Future Work Wishlists

As with related work, I think there’s a mismatch between what a future work section is supposed to do and its actual utility in the paper. I think that it’s supposed to plant your flag in the area and indicate where you are going to be putting your effort in the near future. In this way it solidifies the contribution of the paper by indicating how your work connects to broader patterns of scholarship and allows people to build on your effort (now that we know this, we can now do that). What I think it ends up being in practice is a way for people to desperately try to wallpaper the holes in the paper in an attempt to insulate it from reviewer criticism.
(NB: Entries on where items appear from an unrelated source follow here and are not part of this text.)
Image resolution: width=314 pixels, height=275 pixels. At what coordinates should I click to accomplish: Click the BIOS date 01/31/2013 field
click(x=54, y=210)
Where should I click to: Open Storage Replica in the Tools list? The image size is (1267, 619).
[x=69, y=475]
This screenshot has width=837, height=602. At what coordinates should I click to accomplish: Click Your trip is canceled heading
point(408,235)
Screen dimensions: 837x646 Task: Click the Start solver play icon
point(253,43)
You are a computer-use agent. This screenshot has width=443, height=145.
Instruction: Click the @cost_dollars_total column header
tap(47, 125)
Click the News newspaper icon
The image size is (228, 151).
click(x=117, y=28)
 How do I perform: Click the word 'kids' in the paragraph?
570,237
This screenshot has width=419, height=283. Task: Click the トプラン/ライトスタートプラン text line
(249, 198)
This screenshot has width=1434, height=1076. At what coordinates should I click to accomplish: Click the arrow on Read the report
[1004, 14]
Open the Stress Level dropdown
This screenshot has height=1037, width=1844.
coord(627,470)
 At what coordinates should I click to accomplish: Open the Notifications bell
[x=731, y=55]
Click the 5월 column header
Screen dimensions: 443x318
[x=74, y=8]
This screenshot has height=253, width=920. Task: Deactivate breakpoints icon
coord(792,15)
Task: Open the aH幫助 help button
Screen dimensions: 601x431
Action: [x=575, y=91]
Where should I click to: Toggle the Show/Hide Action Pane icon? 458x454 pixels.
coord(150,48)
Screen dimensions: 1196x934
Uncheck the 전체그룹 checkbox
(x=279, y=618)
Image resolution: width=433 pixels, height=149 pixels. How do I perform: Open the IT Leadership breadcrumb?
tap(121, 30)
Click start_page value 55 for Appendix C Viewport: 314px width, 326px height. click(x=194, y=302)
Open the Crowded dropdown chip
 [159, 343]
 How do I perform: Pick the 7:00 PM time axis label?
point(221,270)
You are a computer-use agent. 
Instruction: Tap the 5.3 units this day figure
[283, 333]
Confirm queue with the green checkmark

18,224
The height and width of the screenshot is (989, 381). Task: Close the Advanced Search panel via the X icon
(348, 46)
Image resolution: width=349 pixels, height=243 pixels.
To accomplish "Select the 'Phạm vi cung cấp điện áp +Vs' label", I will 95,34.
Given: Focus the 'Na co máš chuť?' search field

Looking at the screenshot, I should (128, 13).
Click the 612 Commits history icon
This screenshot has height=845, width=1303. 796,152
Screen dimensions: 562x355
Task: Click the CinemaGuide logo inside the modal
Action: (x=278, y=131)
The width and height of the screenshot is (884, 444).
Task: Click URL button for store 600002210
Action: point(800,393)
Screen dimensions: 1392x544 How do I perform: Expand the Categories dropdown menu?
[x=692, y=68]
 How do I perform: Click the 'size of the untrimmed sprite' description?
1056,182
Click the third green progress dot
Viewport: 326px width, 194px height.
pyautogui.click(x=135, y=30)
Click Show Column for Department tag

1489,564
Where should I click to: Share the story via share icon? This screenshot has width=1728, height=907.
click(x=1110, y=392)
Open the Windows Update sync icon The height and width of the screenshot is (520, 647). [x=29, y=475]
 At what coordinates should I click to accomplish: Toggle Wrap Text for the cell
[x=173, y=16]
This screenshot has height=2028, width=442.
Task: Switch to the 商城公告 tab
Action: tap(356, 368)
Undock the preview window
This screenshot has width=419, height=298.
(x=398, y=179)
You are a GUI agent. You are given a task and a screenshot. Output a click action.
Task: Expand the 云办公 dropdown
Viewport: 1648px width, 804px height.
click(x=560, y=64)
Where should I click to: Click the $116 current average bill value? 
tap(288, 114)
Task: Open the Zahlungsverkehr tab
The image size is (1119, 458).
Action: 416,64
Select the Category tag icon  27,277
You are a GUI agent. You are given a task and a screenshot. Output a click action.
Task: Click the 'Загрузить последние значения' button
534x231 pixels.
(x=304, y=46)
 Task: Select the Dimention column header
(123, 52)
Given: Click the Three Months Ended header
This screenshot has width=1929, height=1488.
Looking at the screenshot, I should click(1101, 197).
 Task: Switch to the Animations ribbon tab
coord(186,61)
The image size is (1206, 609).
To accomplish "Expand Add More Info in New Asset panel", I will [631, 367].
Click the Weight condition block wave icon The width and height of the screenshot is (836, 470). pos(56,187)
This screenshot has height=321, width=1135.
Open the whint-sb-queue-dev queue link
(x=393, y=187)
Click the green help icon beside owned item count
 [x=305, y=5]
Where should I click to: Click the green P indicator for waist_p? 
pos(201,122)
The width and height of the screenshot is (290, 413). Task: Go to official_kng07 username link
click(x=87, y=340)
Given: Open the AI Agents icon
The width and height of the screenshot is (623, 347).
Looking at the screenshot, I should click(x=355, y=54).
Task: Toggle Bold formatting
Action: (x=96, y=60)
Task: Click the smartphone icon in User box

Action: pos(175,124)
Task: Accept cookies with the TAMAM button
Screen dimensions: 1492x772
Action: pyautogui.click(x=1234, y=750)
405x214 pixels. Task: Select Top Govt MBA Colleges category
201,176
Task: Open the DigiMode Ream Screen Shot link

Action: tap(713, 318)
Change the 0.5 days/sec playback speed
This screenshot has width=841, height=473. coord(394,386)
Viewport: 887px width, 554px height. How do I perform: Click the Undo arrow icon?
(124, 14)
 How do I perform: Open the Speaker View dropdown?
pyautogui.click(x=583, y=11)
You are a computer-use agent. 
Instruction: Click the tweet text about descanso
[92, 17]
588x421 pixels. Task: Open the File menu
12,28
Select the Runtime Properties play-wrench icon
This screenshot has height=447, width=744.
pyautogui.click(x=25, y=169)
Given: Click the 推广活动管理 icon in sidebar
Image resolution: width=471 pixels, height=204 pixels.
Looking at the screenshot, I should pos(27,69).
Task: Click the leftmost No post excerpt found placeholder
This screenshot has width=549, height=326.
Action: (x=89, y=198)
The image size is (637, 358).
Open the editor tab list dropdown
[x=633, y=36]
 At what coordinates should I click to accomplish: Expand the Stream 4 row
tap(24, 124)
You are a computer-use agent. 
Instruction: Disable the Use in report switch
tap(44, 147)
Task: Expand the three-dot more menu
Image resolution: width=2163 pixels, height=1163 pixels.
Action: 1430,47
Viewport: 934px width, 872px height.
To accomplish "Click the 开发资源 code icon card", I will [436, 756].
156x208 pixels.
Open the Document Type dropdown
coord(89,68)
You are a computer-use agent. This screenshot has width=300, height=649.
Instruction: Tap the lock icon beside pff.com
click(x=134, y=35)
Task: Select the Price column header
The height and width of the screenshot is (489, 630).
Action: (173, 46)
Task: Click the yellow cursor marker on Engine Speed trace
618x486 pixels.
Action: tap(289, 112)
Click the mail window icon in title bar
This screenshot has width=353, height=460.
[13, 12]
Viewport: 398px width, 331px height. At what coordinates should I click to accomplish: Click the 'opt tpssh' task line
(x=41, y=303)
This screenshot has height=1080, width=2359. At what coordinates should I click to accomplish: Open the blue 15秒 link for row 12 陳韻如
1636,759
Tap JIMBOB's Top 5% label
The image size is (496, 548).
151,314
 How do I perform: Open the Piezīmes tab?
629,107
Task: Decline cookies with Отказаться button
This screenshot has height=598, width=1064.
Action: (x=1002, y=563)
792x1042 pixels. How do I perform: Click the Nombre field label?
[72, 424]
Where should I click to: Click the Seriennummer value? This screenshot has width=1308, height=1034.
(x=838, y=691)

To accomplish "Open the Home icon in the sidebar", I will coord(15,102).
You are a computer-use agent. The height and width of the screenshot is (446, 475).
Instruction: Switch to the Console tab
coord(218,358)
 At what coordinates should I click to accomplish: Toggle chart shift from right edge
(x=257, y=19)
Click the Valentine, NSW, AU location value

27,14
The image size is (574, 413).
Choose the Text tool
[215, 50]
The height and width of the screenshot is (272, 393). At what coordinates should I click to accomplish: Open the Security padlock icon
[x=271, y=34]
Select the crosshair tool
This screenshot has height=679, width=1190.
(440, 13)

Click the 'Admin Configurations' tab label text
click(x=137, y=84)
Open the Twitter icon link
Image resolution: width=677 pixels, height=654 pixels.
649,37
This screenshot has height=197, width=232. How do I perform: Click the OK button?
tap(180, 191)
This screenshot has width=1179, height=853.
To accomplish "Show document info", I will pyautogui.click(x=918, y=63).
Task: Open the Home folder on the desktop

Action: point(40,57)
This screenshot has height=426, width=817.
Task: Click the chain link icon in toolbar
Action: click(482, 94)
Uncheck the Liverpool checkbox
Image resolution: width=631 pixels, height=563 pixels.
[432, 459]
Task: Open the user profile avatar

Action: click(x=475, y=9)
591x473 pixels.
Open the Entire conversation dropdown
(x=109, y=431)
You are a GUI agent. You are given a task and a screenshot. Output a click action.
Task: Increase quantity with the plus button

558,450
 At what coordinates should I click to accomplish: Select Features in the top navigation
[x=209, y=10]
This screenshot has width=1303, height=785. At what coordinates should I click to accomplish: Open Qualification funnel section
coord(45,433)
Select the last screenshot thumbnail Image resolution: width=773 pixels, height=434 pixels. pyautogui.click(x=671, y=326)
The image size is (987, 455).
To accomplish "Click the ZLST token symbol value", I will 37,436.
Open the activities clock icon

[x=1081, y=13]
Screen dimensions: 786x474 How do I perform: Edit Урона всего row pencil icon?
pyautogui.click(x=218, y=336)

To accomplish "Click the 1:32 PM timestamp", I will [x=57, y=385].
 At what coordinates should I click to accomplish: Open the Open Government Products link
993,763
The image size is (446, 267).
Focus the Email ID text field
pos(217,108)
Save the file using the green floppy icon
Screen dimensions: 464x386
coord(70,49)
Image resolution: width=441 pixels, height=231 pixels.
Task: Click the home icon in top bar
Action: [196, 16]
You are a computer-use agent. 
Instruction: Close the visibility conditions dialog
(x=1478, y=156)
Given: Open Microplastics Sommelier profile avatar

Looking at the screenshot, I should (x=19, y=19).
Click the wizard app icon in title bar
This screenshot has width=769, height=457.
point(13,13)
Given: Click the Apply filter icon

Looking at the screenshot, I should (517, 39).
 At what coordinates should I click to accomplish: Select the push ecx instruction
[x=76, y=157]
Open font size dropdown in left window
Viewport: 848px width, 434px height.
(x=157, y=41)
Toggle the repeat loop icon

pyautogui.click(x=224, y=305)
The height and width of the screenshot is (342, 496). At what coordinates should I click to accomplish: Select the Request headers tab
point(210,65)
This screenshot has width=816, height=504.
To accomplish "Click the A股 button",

E.g., “a more thorough evaluation of X remains future work” or “we intend on deploying to group Y, by which time we will be able to make stronger claims about Z.” Similar to related works, there is then a strong incentive to promise the moon in future works sections because there’s no accountability to see if you actually end up doing any of the things you promise, and it’s a way to prove to reviewers that you were mindful of potential gaps or weaknesses in the work.

Conclusion Catastrophes

I don’t think I’ve ever written a good conclusion. They are supposed to be largely redundant with the introduction, but concise, and with a punch, and with a call to action of what we should do now that we know the things in the paper. That turns out to be really hard. I usually just restate a sentence or two from the abstract and call it a day. Anyway, people have been wondering about how to write better papers since the dawn of time.

Thanks to Alper Sarikaya for comments on this post.